Des applaudissements vibrants ont parcouru les dizaines de
milliers de libanais qui s'étaient rassemblés pour l'enterrement
du ministre de l'industrie Pierre Gemayel. Là, après tout on
avait le représentant de la nation qui avait soutenu l'éviction
de l'armée syrienne l'année dernière, dont le président avait
été un ami de l'ex premier ministre Rafiq Hariri, lui-même
assassiné, dont le soutien au Conseil de Sécurité de l'ONU
aidait à créer le tribunal qui jugera, les jugera t-ils, nous
demandons nous à nous-mêmes ces jours ci ? – à la fois les
tueurs de Hariri et de Gemayel.
Douste Blazy avait conscience de tout cela bien sûr, et a murmuré
pour lui-même une déclaration d'une telle exagération que même
Lord Blair of Kut –Al-Amara se serait senti jaloux. «
Le président Jacques Chirac est le meilleur défenseur sur terre
de la souveraineté du Liban » a-t-il proclamé. «
La France est déterminée…aujourd'hui plus que jamais à défendre
la souveraineté du Liban et son indépendance ». Bon je
ne suis pas sûr que j'aimerai avoir l'homme qui autrefois a
embrassé Saddam Hussein, un ami proche, comme mon plus grand défenseur
« sur terre » - c'est drôle,
n'est ce pas, comment les français ne peuvent jamais se départir
de leur attitude napoléonienne – et comme pour les crottes de
chien dans les rues de Paris, il me sera certainement nécessaire
de me frayer un chemin à travers les intérêts de la France pour
l' »indépendance » du
Liban.

→ DONNÉES FOURNIES:
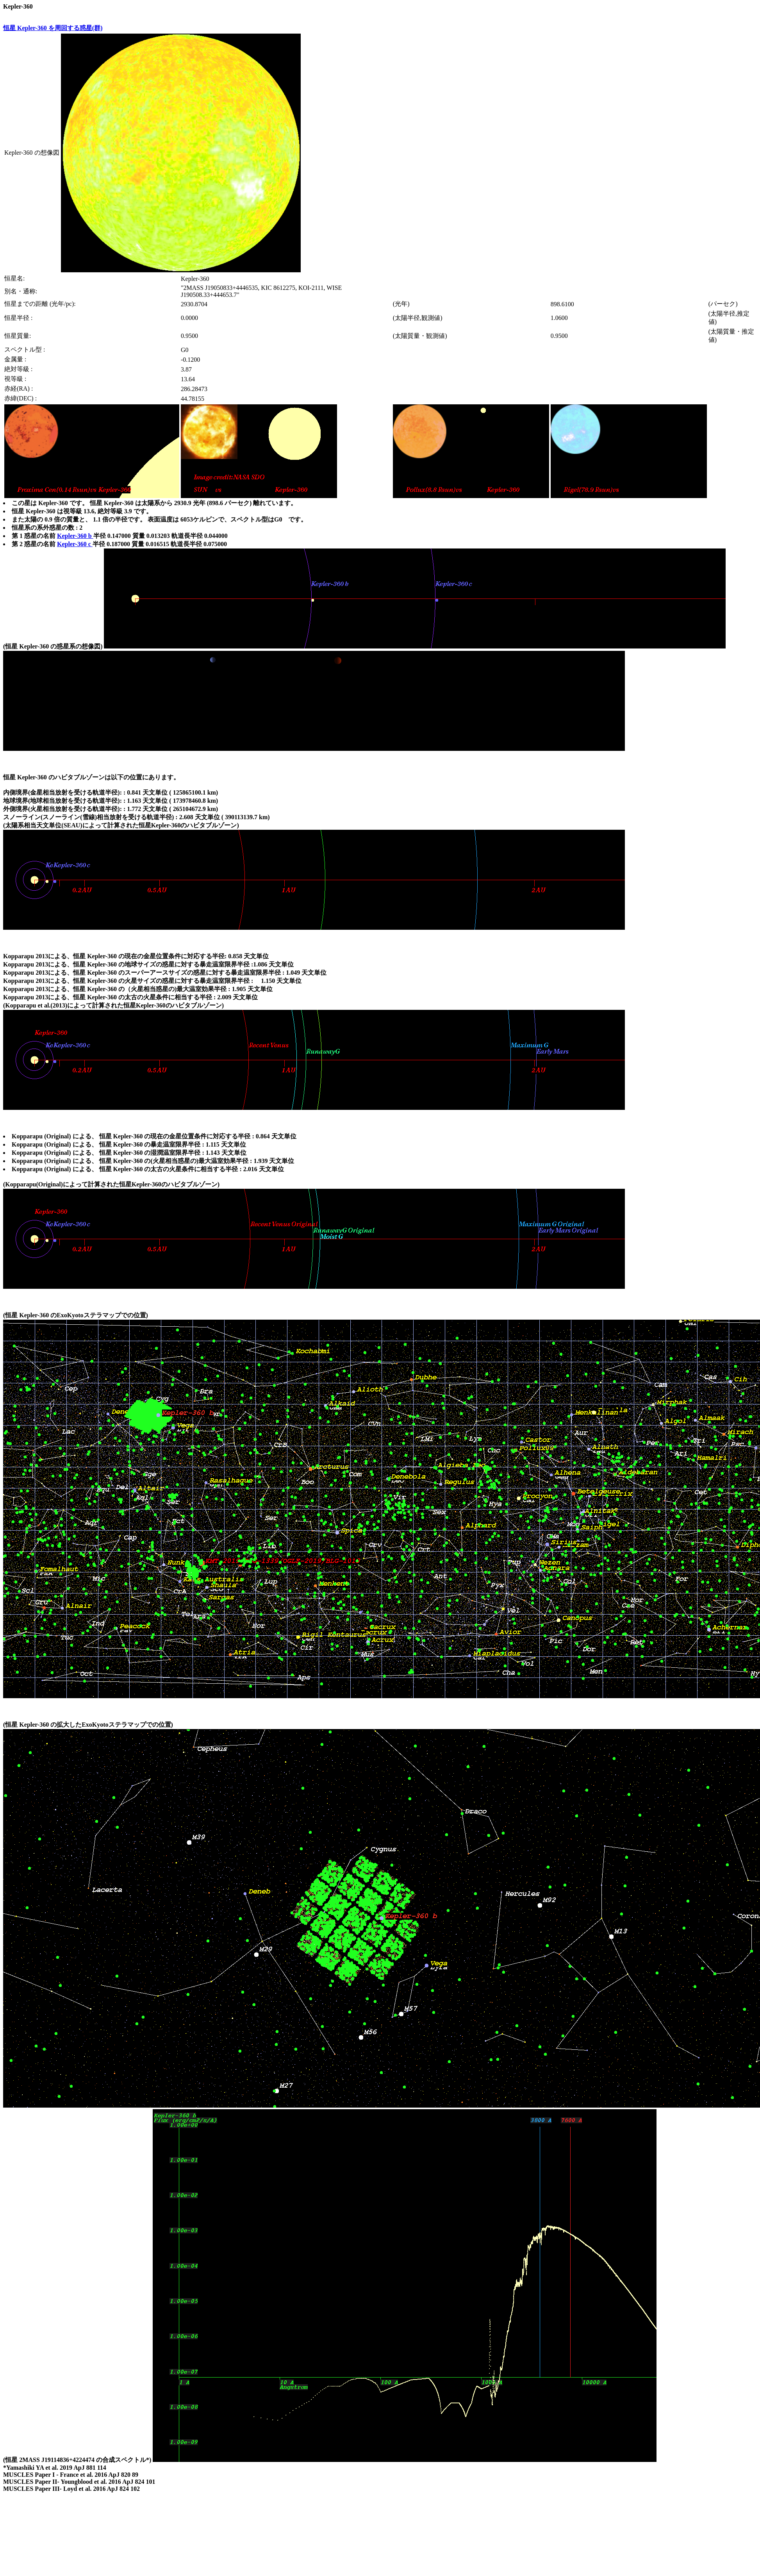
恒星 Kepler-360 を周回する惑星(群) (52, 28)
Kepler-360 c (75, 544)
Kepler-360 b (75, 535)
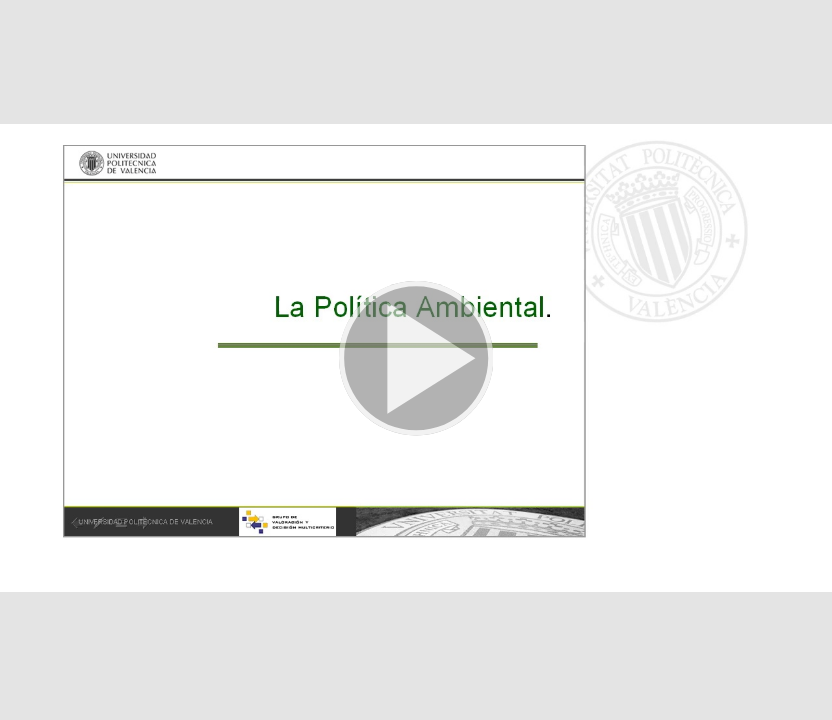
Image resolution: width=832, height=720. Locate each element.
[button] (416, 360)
...
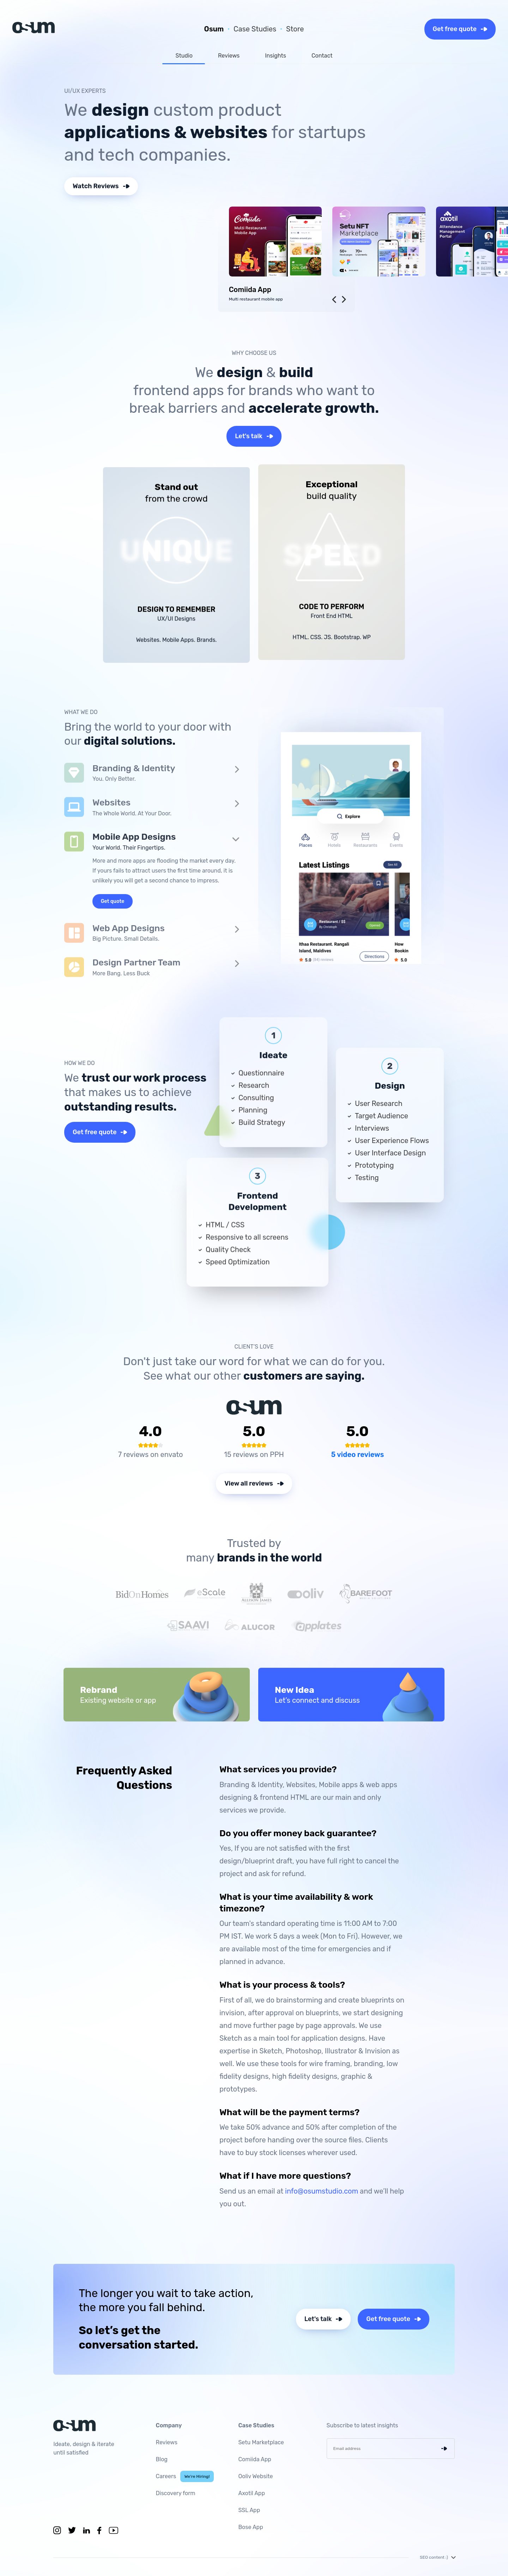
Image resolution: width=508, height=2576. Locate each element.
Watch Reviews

→ OBJECTIF: D'après l'extrait sur l'enterrement de Pierre Gemayel, pourquoi la foule a-t-elle applaudi si fort ? Répondez en une à trois phrases. Le listing vient d'une autre source que le texte.

→ CORRIGÉ: La foule applaudissait parce qu'il y avait là le représentant de la nation qui avait soutenu le départ de l'armée syrienne l'année précédente. Le président de ce pays avait été un ami de Rafiq Hariri, et son soutien au Conseil de sécurité de l'ONU avait aidé à créer le tribunal chargé de juger les tueurs de Hariri et de Gemayel.